▸ PROBLEM DETAILS
What you return must match the records below exactly, down to each character.

▸ SUPPLIED RECORDS
"""

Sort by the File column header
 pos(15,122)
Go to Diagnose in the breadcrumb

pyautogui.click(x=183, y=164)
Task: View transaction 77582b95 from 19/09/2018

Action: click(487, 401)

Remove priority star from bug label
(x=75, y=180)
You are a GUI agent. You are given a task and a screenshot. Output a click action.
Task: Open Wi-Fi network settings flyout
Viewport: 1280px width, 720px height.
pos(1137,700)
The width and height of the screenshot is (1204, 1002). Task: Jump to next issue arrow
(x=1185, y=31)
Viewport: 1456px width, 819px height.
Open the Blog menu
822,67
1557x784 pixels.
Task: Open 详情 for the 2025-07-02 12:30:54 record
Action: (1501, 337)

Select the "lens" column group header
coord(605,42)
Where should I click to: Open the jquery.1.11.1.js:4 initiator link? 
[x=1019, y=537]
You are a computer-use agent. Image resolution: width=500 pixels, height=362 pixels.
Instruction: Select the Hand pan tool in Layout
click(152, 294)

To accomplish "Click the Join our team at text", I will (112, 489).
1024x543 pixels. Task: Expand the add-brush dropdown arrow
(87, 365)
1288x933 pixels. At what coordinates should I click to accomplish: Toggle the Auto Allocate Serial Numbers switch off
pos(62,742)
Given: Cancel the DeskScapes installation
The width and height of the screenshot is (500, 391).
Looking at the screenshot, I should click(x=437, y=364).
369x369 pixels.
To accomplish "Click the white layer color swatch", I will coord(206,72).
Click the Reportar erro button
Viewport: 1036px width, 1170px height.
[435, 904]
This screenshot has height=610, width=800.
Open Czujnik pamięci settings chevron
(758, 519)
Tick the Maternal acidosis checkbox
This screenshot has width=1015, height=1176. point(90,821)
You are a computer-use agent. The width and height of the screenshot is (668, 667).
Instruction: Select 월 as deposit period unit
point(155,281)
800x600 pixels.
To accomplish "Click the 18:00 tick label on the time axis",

"""

▸ RESULT
Sort by the File column header
 pos(15,122)
Go to Diagnose in the breadcrumb

pyautogui.click(x=183, y=164)
Task: View transaction 77582b95 from 19/09/2018

Action: click(487, 401)

Remove priority star from bug label
(x=75, y=180)
You are a GUI agent. You are given a task and a screenshot. Output a click action.
Task: Open Wi-Fi network settings flyout
Viewport: 1280px width, 720px height.
pos(1137,700)
The width and height of the screenshot is (1204, 1002). Task: Jump to next issue arrow
(x=1185, y=31)
Viewport: 1456px width, 819px height.
Open the Blog menu
822,67
1557x784 pixels.
Task: Open 详情 for the 2025-07-02 12:30:54 record
Action: (1501, 337)

Select the "lens" column group header
coord(605,42)
Where should I click to: Open the jquery.1.11.1.js:4 initiator link? 
[x=1019, y=537]
You are a computer-use agent. Image resolution: width=500 pixels, height=362 pixels.
Instruction: Select the Hand pan tool in Layout
click(152, 294)

To accomplish "Click the Join our team at text", I will (112, 489).
1024x543 pixels. Task: Expand the add-brush dropdown arrow
(87, 365)
1288x933 pixels. At what coordinates should I click to accomplish: Toggle the Auto Allocate Serial Numbers switch off
pos(62,742)
Given: Cancel the DeskScapes installation
The width and height of the screenshot is (500, 391).
Looking at the screenshot, I should click(x=437, y=364).
369x369 pixels.
To accomplish "Click the white layer color swatch", I will coord(206,72).
Click the Reportar erro button
Viewport: 1036px width, 1170px height.
[435, 904]
This screenshot has height=610, width=800.
Open Czujnik pamięci settings chevron
(758, 519)
Tick the Maternal acidosis checkbox
This screenshot has width=1015, height=1176. point(90,821)
You are a computer-use agent. The width and height of the screenshot is (668, 667).
Instruction: Select 월 as deposit period unit
point(155,281)
800x600 pixels.
To accomplish "Click the 18:00 tick label on the time axis",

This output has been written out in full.